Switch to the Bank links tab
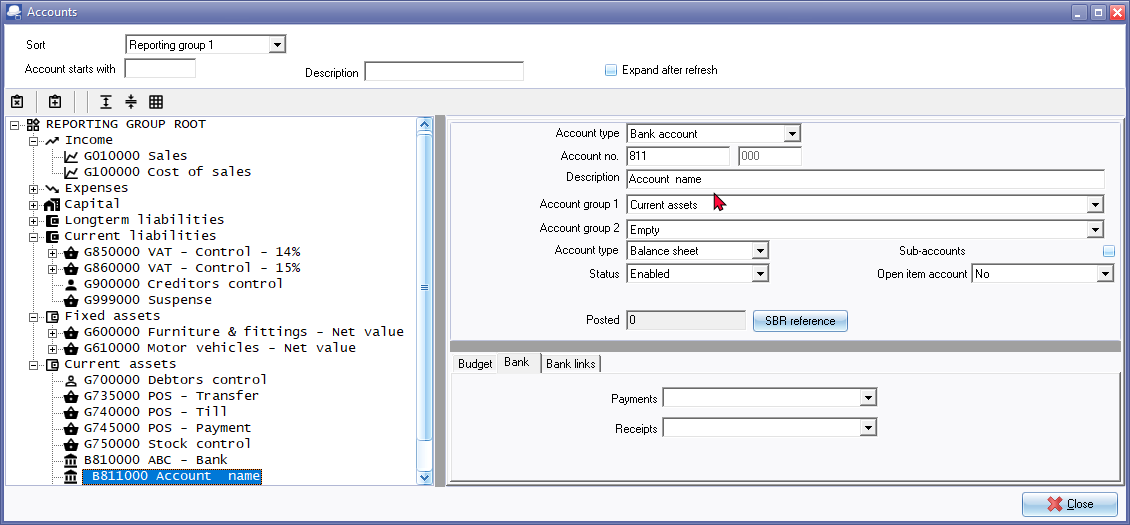Image resolution: width=1130 pixels, height=525 pixels. coord(571,364)
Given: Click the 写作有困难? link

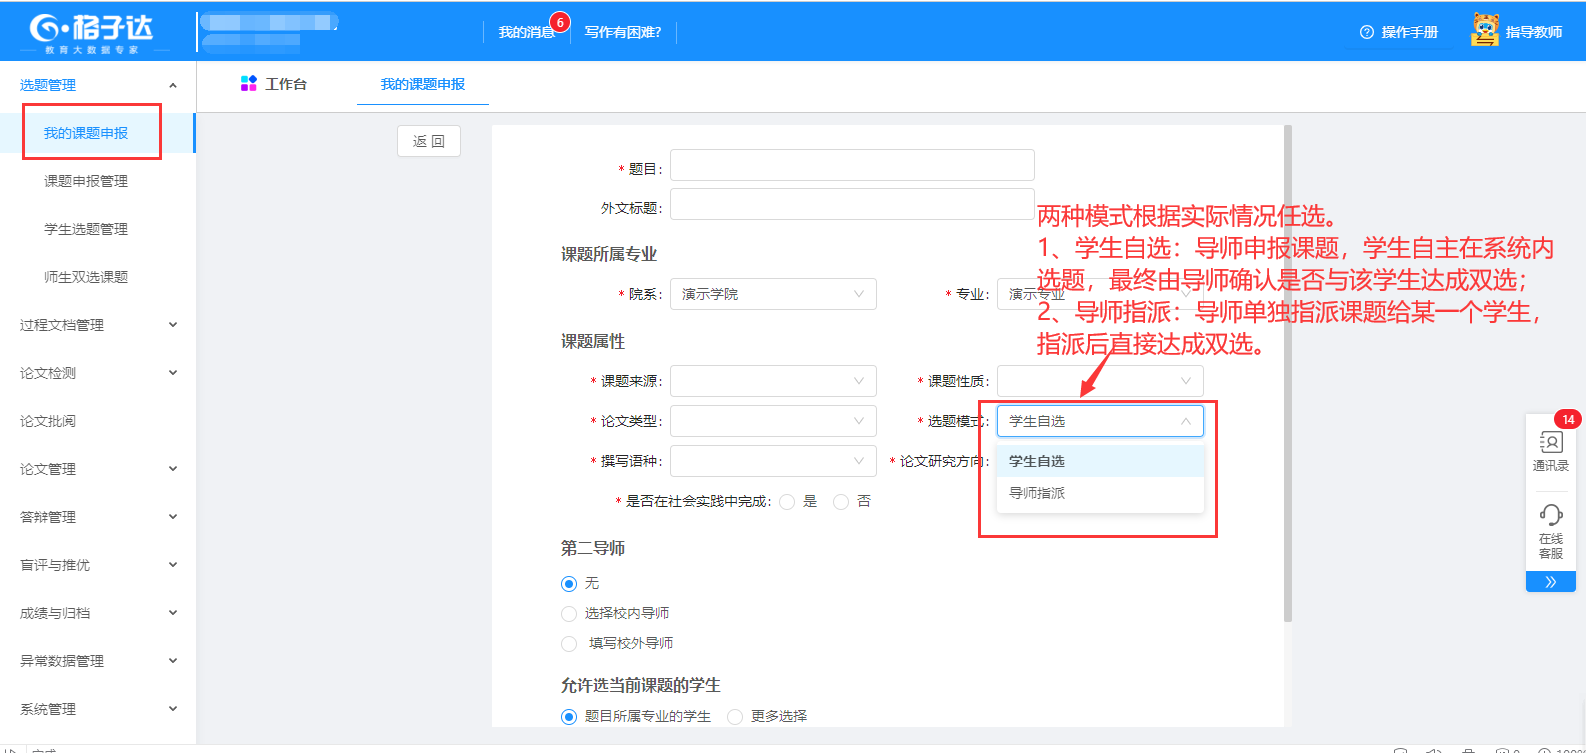Looking at the screenshot, I should (x=623, y=32).
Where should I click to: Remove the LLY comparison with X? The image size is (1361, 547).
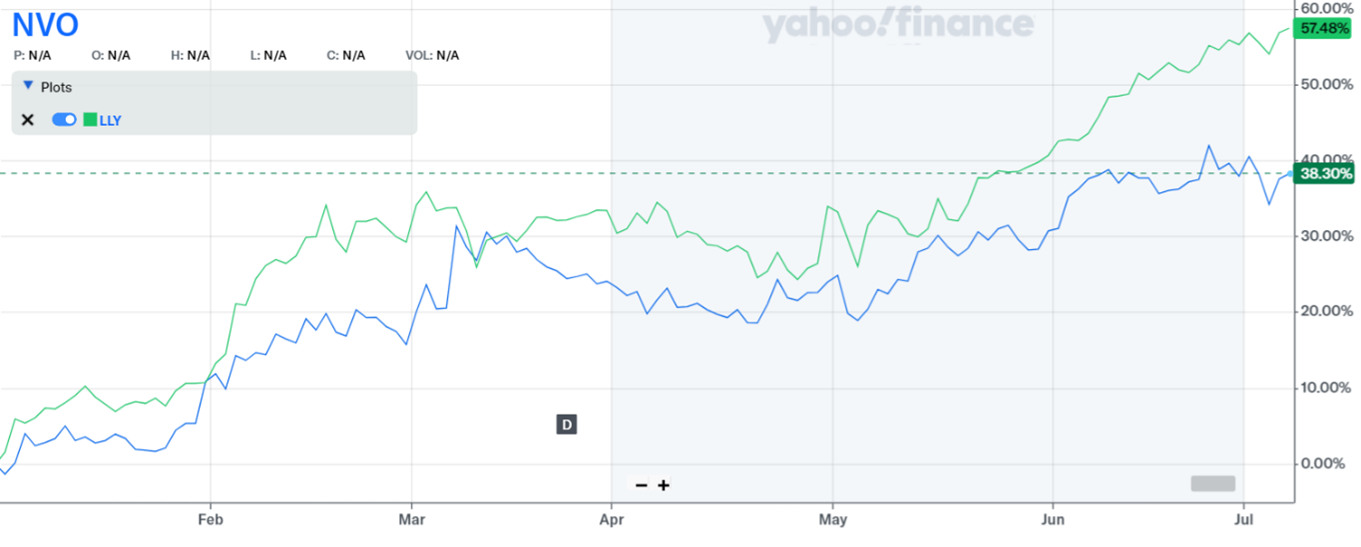[28, 120]
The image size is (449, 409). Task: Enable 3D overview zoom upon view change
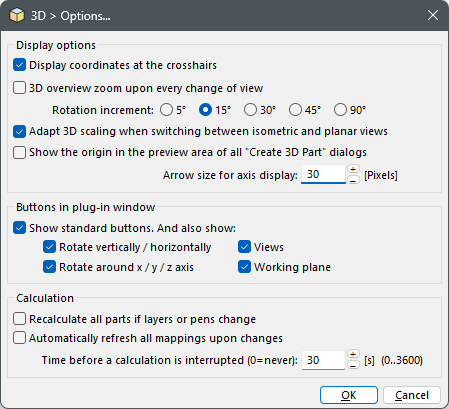pos(19,88)
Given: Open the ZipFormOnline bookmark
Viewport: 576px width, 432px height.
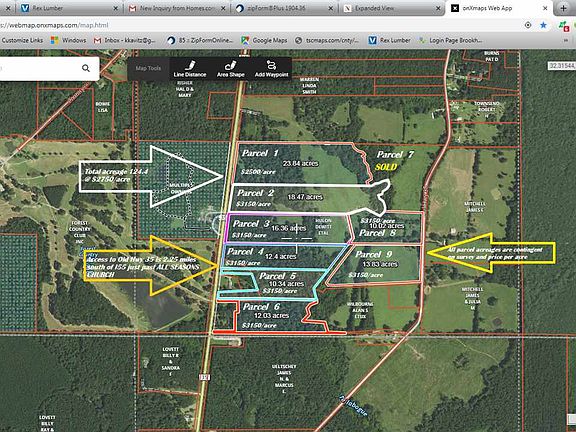Looking at the screenshot, I should point(200,40).
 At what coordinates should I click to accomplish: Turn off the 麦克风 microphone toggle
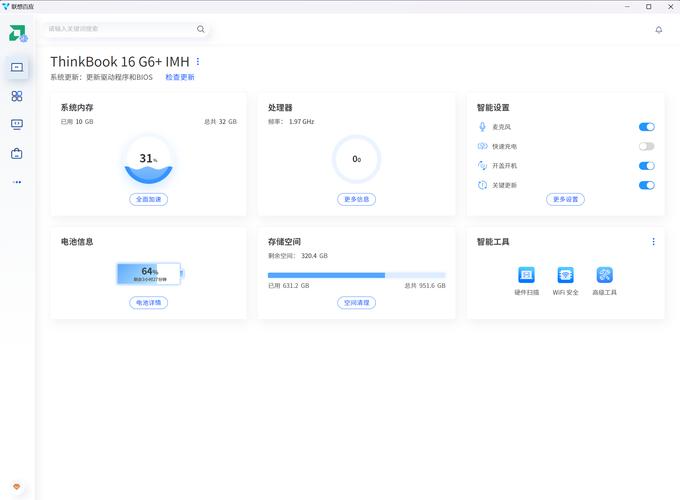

What the exercise asks: Would it be possible to copy the material exactly, excluding the images?

Your solution:
Switch to the Bank links tab
Image resolution: width=1130 pixels, height=525 pixels. coord(571,364)
Given: Click the 写作有困难? link

Looking at the screenshot, I should (x=623, y=32).
Where should I click to: Remove the LLY comparison with X? The image size is (1361, 547).
[28, 120]
The image size is (449, 409). Task: Enable 3D overview zoom upon view change
pos(19,88)
Given: Open the ZipFormOnline bookmark
Viewport: 576px width, 432px height.
Looking at the screenshot, I should point(200,40).
 At what coordinates should I click to accomplish: Turn off the 麦克风 microphone toggle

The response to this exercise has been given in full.